▸ **THE INPUT**

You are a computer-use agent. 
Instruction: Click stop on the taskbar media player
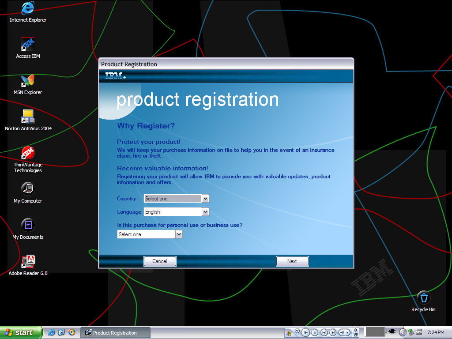point(315,332)
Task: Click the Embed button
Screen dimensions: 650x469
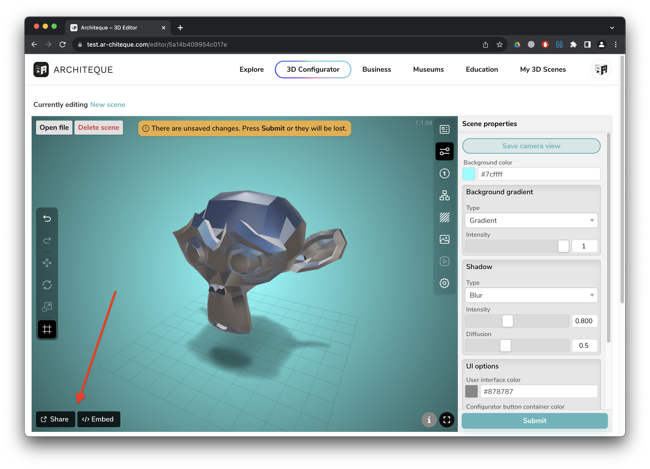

▸ **EXERCISE**
Copy every line of the listing above word for word, leaving the pictures out.

▸ **ANSWER TO THIS TASK**
You are a computer-use agent. 
Instruction: Click stop on the taskbar media player
point(315,332)
Task: Click the Embed button
Screen dimensions: 650x469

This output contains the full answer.